Discover Petroglyphs – Off the Beaten Path
By Dixie Brunner
As you study the rock face, it comes alive with ancient depictions of people, animals and symbols. You’re struck with a sense of awe, reverence and question...are these whispered secrets from a time long ago? “We believe petroglyphs were not considered art to those who put them there, but rather communication because of the use of symbols,” explained Archeologist Doug McFadden. The west is a treasure chest for rock art, commonly found in sheltered locations, on rock faces, and usually away from where the people were living at the time. Two distinctions separate rock art. A “petroglyph” is a picture or symbol pecked into the rock’s surface. The majority of rock art found in our area is of this variety. Petroglyphs remain more enduring, since indentations can better withstand the elements. A “pictograph” is a painted symbol.
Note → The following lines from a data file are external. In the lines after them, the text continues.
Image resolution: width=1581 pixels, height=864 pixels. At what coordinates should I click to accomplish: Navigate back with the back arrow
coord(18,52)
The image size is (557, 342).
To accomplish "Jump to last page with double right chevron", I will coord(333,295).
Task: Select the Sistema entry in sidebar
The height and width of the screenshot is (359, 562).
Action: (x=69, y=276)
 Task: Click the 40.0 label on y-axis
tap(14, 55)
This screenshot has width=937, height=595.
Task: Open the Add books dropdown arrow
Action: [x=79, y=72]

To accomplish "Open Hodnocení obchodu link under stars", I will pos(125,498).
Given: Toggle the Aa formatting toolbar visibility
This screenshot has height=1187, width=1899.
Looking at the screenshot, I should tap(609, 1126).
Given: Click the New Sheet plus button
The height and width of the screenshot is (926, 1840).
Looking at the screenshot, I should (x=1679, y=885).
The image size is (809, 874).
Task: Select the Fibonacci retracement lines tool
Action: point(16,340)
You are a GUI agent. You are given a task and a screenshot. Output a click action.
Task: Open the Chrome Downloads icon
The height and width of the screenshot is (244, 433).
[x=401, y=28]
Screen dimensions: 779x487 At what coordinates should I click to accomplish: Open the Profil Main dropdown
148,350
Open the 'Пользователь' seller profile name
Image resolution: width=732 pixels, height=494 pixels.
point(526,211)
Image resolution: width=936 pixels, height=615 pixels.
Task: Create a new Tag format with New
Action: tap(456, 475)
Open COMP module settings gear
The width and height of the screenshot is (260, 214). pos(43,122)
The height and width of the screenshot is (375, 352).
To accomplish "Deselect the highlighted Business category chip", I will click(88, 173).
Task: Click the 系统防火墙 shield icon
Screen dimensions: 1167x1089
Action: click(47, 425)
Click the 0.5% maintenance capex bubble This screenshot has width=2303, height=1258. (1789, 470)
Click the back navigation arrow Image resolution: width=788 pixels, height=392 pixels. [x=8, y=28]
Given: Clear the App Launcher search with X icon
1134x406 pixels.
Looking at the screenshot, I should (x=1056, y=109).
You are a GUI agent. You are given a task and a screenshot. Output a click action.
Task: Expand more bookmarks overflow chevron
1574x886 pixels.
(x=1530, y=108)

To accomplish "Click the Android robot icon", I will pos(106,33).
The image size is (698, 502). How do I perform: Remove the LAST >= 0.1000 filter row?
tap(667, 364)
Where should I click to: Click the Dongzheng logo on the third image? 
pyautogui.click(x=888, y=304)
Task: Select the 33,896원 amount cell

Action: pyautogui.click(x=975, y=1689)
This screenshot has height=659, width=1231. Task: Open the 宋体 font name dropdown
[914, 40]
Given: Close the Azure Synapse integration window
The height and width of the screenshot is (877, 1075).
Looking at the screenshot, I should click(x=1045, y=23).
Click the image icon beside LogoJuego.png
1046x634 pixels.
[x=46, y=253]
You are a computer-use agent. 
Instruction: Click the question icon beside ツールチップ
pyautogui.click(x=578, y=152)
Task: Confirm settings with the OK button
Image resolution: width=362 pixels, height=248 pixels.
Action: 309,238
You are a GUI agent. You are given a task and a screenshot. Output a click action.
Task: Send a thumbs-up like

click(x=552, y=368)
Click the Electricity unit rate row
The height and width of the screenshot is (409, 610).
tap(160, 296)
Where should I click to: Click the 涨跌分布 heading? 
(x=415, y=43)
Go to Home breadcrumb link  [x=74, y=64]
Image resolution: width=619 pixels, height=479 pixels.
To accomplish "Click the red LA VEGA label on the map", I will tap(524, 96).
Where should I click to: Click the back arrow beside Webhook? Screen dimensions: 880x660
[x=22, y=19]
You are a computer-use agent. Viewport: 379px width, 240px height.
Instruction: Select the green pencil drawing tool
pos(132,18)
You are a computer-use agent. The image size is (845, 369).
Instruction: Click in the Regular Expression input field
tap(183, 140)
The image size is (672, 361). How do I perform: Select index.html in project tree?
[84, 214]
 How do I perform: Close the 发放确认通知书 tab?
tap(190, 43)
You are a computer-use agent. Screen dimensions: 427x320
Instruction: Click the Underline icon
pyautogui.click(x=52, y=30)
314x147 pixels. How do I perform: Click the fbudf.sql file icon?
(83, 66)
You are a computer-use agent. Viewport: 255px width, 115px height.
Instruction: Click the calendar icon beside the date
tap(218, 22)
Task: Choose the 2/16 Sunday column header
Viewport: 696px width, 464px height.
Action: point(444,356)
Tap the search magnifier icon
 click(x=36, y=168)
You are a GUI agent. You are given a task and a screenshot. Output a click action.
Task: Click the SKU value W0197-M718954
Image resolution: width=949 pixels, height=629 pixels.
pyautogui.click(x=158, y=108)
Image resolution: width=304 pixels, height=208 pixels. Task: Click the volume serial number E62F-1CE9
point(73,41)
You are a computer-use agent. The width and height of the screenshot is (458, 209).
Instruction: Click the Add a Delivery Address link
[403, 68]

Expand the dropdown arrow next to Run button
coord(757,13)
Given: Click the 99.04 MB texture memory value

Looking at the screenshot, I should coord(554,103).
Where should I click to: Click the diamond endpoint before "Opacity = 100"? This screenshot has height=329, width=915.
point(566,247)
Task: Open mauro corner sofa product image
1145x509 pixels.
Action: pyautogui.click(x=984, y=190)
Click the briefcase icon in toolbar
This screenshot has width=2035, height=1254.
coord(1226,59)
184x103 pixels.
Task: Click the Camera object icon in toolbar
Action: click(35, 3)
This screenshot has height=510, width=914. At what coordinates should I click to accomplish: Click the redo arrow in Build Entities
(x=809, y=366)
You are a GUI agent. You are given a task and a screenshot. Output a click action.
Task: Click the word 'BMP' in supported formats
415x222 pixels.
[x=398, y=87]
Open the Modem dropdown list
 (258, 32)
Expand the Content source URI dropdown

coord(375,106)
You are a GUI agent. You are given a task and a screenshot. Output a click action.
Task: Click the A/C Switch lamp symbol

Different sites can offer a surprising variety of painted colors. The colors were made by mixing different natural minerals. Rock art is often found clustered, with groups found together. Three types of rock art common to Kane County are Kayenta, Virgin and Fremont. But were the pictures and symbols the mark of a certain Indian tribe? “Not necessarily,” said McFadden, “while the differences in the symbols are obvious, the similarities are harder to identify. But some symbols were common to certain tribes. We have found figurines which are similar to rock art styles, especially in the Fremont Indians.” Some symbols were used to warn others. One Escalante site near Calf Creek Falls has life-size pictographs. McFadden said it’s thought the large, forbidding, horned symbols were meant to scare people away. The importance of rock art as an archeological clue has emerged in recent years. It is believed that rock art may hold valuable clues to the life of peope long ago. Basket Maker’s rock art has been identified and dated. These people occupied this area from 100 B.C.-400 A.D. McFadden said Basket Maker’s art is stylistically definable. The most recent style found here is “Eastern Kayenta,” which is late Pueblo, dated 1100-1200 A.D. One rock art style exclusive to Kane and Washington Counties is the “Cave Valley Style,” identified by triangular symbols. For tourists wanting to view rock art with minimal hiking, there is a site in South Fork Indian Canyon, northwest of Kanab in the vicinity of Coral Pink Sand Dunes. McFadden encourages people to photograph, but not touch any rock art.